McManners’ radically redesigned green air fleet will see conventional fuels for the power needed for take-off and headwinds but there will be solar cells and hydrogen for cruising fuel, use of above-cloud thermals, and hybrid aircraft/airships with lighter-than-air buoyancy from an inert gas like helium (unlike the German passenger airship, the Hindenburg, which caught fire from its highly flammable hydrogen in 1937 in New York).  Such flying will be slower and restricted to daylight hours.

Domestic short-haul flights will be replaced by fast rail (using renewable electricity or hybrid locomotives) whilst, for long-haul travel, modern ships powered by sail and renewable energy would be able to compete on price.
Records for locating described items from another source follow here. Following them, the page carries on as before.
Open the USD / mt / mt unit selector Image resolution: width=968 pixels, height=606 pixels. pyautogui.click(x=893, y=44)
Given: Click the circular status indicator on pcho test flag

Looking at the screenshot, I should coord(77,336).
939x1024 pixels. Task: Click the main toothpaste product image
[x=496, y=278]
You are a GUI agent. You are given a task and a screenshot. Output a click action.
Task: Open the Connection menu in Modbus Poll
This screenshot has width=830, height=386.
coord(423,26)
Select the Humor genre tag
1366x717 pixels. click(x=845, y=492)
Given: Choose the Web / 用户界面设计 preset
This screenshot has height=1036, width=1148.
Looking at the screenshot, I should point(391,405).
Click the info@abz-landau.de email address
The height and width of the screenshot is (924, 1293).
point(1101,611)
McManners’ green flying vision is intriguing although it is based on both an optimistic techno-fix to the problems of climate change and a significant residual role for fossil fuels.  His ‘enlightened’ business entrepreneurs also face an uphill battle against the vested interests of the aviation and fossil fuel industries whilst his forum for instituting a tax on aviation fuel (the G20) is congenitally futile as that body, consisting of governments (including Australia’s), is beholden to capitalist profit and growth.  The future of flying, in a green world, remains up in the air.